Offer Accepted, with a sprinkle of anxiety and dread.
We’re sat in the awkward in-between of “offer accepted” and “exchange date pending” of our dream house. I’m being hurled with well-meaning “fingers crossed for you”s, and “good lucks” which I didn’t even realise were necessary until recently, but have begun to fill me with dread.
What do you mean this could all fall apart any minute? What do you mean we would still have to pay the solicitors an extortionate amount of money? What do you mean our dream could simply just be a dream, and we’d have to start again from the beginning?
When everybody in the (small, almost non-existent chain) agreed a four week exchange, I had faith. I believed. I was confident. “See, it doesn’t have to be this hard if you’re super organised like us!”. But when I told people in my life, you could see their eyebrows raise at my naivety. I could hear the subtle suck-in of their breath of the journey I was yet to embark on. The rollercoaster that meant on Friday the estate agent would convince me we’d be exchanging next week, and on Tuesday the Solicitor would say it would be at least another month.
We’ve already decided that we’re going to paint the walls Ammonite. And put the chicken coop behind the greenhouse. There’s a list of medicinal plants we’re going to grow in the conservatory, and the black glass foam dispensers I’ve scrupulously researched are sat in my Amazon basket. I told us we should wait. Not get our hopes up. Try and think about something else. But we let the dream in. And now a potential loss feels almost unbearable.

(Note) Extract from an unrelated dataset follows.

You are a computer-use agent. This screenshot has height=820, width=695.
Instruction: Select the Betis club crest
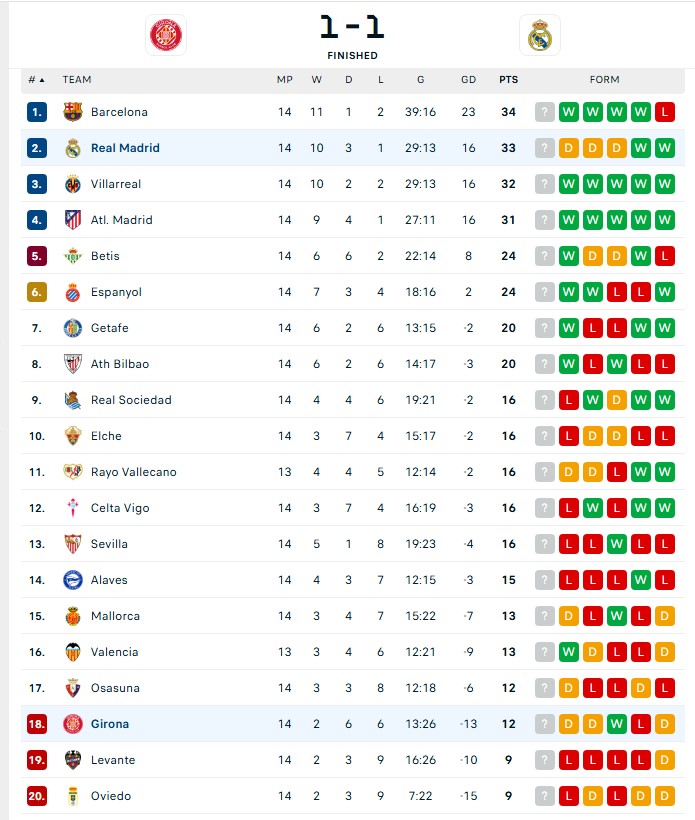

How are we doing this? Sitting in this waiting? Pausing our Rightmove notifications because we don’t want to jinx it but also peeping every now and then just in case?
In circumstances like these I’d usually seek faith and fate to get me through. I’d trust in what will be will be and what is for me won’t go past me and you are only given the challenges the universe knows you can handle.
But my self esteem has been particularly low lately (thanks Louisa), and instead of faith I have a crippling sense of “you don’t deserve this anyway”.
On deep diving into why I feel such pressure on the house process coming to fruition sooner rather than later, I realised that the true reason was because I’m desperately afraid that someone will pull this all away from me. No warning. No notice. No justice.
And it’s in moments like these when decades of therapy feels like a total waste. That I’ve actually not made any progress with my trauma history. That it does still dictate my life. It highlights just how abnormally I see the world when every step I take is laced with fear.
For so many years this has been an invisible burden I have carried along with me. I have painted this beautifully elaborate mask that looks incredibly put together on the outside. I have studied, deeply, how to behave normally. What is morally and socially appropriate. What will keep me safe. But in the end, as life has felt safer, the cyclone inside my soul is beginning to leak its tendrils out and become real. Visible. Loud.
I notice it now. The way things affect me and why. I can answer dead straight why I’m reacting the way that I am in an almost disturbing fashion. ‘Oh, I’m worried about making a mistake because when I was a child I was taught that mistakes ended up with me being beaten and now my body thinks that will happen every time even though I logically know that it won’t. *Gasp*. Hehe!’
So I sit here in what should be a normal, slightly-frustrating-fiddly-admin-but-generally-exciting season of my life.
And all I feel is fear.

Silverweed spreads through runners, quietly anchoring itself into the ground again and again. It has a habit of rooting repeatedly as it grows. It doesn’t trust one anchor point. It creates many. It’s also a great herbal tea if you have stress diarrhoea so it fits well for my life rn.